Beyond thoughts and prayers ...

Just imagine, Gentle Readers, if the Great American Kennel Club had already taken certain steps, had already implemented key policies, and had already been unequivocal in its support and protection for the sport’s young people. And imagine, then, when the horrific news of the arrest of AKC judge, former AKC intern and veterinarian Adam King on child pornography and sexual abuse charges, it could have been in a position to send out an alternative statement, instead of the pathetic, pasty, paltry pablum it offered up. Imagine something confidently reassuring. Something clear in its conviction. Something that actually said something. Imagine, if you can, it being able to say something like this to all of us, but most especially to our young people:


Dear AKC Family,

We are as shocked and saddened as you by the news in recent days of the arrest of Dr. Adam King, an AKC-approved judge, on child pornography and sexual abuse charges. Our Judging Department has taken immediate steps, following our established policies and protocols, to suspend Dr. King’s judging approval, and we have notified all the shows with Dr. King on their panels of this action. In addition, our Compliance Department has opened an inquiry into this matter, consistent with our established disciplinary policies and procedures.

Beyond the specifics of this case, please let us be clear: The American Kennel Club has zero tolerance for abuse or cruelty or exploitation of young people. Our sport will afford no safe harbor for any individual intent on such heinous behavior. Just as it did with its policy regarding convictions of cruelty or abuse of dogs, the Board passed a policy and procedure with regard to convictions of cruelty, abuse and exploitation of children years ago that mandates, upon conviction, such individuals are suspended from participation in dog events or dog activities, and utilization of our registry, up to and including, for life. As you are aware, we have numerous cases of such individuals being suspended and turned away from our sport, as we have made clear that protection of our dogs and our young people is our priority. 

In addition to the Cruelty to Children Convictions policy, the Board has gone a step further in recent years. At the urging of now-retired former Executive Field Representative and RHP Director Mary Dukes, the Board adopted the provisions of Safe Sport Act for our dog sports. Specifically, the Safe Sport Act requires reporting, training and abuse-prevention policies in youth sports. We have youth participating in dog events in their own categories, e.g., Juniors, but also in the same classes and competitions with adults. We have young people working as hander’s assistants. We have young people competing on AKC traveling teams.

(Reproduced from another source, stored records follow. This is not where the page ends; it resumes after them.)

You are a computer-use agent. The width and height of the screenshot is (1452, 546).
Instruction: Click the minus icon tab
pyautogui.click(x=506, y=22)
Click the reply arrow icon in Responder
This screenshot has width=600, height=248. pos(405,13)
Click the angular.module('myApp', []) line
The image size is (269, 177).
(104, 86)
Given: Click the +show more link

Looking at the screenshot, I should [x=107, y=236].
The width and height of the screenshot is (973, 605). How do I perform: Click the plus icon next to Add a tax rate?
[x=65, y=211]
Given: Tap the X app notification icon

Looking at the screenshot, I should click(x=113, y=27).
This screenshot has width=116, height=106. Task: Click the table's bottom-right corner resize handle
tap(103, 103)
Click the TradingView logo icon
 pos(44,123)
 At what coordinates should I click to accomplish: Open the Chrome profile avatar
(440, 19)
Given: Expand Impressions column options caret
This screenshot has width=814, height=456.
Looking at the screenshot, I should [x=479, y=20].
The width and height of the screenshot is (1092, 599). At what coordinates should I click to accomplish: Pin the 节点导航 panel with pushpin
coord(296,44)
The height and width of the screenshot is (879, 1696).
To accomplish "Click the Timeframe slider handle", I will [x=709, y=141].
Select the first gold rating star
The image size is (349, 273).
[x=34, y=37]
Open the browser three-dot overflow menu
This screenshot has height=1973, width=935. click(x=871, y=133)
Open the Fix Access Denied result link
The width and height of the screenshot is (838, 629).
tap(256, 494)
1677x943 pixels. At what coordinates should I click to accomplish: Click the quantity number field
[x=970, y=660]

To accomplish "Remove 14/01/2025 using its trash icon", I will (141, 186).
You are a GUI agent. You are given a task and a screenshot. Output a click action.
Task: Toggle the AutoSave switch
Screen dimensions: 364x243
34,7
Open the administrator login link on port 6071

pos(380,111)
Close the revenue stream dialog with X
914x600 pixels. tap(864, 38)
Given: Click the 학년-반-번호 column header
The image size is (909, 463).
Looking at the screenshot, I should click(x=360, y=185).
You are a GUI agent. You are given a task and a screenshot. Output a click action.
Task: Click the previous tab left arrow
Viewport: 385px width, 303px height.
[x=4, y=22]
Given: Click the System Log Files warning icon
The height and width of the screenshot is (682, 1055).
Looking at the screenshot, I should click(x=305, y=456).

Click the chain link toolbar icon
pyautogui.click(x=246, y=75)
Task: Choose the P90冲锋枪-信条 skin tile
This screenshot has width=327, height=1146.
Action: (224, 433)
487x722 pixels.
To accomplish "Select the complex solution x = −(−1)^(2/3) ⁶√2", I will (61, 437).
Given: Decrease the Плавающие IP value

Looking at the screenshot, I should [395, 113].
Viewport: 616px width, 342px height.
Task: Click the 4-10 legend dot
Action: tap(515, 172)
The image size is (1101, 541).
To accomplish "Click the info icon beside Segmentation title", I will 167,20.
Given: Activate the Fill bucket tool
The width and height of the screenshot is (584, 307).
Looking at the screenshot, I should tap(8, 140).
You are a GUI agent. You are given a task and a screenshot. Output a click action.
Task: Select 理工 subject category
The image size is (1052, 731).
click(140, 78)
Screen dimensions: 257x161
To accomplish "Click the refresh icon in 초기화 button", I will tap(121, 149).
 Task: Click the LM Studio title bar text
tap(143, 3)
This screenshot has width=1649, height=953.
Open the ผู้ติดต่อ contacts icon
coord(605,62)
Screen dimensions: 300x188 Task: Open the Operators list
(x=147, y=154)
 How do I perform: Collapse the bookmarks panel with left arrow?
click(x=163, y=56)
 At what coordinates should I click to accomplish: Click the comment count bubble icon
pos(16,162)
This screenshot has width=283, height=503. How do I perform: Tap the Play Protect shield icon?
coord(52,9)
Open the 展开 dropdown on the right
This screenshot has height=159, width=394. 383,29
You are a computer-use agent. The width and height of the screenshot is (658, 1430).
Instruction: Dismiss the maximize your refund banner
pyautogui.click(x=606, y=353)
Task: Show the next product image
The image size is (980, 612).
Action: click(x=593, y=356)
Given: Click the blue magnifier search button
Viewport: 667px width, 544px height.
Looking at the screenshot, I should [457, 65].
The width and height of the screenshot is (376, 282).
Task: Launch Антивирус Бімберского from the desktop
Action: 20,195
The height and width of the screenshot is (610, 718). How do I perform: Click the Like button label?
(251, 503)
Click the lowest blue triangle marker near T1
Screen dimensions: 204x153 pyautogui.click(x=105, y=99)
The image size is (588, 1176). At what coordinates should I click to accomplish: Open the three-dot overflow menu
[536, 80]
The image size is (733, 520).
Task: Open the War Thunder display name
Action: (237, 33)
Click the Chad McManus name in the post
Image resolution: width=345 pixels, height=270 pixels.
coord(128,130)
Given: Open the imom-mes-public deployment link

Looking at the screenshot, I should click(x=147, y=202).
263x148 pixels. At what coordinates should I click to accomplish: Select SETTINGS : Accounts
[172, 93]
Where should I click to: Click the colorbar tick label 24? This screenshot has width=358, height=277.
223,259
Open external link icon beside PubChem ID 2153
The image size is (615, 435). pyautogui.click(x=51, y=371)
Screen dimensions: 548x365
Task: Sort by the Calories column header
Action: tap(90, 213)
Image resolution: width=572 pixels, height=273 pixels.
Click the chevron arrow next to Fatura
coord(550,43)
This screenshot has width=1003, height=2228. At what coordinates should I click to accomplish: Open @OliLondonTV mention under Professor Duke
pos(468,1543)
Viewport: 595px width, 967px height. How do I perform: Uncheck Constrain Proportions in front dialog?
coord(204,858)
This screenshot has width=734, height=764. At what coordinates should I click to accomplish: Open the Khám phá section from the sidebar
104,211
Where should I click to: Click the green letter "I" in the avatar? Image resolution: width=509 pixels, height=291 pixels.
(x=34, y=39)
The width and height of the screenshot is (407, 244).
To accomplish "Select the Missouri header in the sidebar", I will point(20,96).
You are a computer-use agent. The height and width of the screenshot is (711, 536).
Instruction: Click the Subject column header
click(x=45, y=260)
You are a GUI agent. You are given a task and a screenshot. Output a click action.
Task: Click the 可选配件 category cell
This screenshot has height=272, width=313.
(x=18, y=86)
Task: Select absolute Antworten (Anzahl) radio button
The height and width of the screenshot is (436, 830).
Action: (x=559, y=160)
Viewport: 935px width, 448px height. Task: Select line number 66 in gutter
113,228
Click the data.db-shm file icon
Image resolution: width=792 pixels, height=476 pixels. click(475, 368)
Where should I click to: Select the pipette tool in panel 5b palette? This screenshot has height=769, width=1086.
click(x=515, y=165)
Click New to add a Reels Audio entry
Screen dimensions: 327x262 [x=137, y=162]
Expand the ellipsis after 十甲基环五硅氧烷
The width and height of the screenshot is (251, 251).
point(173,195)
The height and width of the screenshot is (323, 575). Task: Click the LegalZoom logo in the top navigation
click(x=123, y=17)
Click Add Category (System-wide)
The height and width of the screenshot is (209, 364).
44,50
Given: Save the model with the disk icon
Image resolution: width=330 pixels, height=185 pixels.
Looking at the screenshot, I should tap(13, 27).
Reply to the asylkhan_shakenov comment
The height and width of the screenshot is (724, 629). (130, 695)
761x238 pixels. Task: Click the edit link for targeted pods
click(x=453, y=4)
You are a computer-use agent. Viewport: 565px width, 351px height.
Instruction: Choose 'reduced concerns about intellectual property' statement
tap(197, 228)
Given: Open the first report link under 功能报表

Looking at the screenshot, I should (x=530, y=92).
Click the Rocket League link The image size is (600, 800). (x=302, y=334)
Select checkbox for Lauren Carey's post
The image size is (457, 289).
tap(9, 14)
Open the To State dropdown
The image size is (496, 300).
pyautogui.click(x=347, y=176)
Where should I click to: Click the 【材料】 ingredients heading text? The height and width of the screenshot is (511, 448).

The Safe Sport Act creates obligations for any adults who interact with young people within any of these contexts.

The Board’s adoption of Safe Sport policies imposes an annual training requirement on sexual, physical and emotional abuse of youth for anyone involved with our youth: handlers, judges, show officials, volunteers and coaches. It requires that any of these covered individuals report suspected abuse. But reporting necessitates policies and procedures — therefore, the Board also created enforcement and audit provisions for such reporting and the process for the handling of such reports. Prior to launch of this program, the Board hosted the first annual Safe Sport Conference for handlers, judges, show officials, volunteers, and coaches. The popularity of and support for this conference has led to its being an annual event, and it has served as a model for other sports and groups undertaking child abuse prevention endeavors. 

And all of those efforts started with the unequivocal policy statement from the AKC Board denouncing cruelty and abuse and acknowledging its responsibility to ensure our sport is safe for young people. They are, after all, the future of our sport and the future stewards of our beloved dogs. Our protection of both remains our top priority.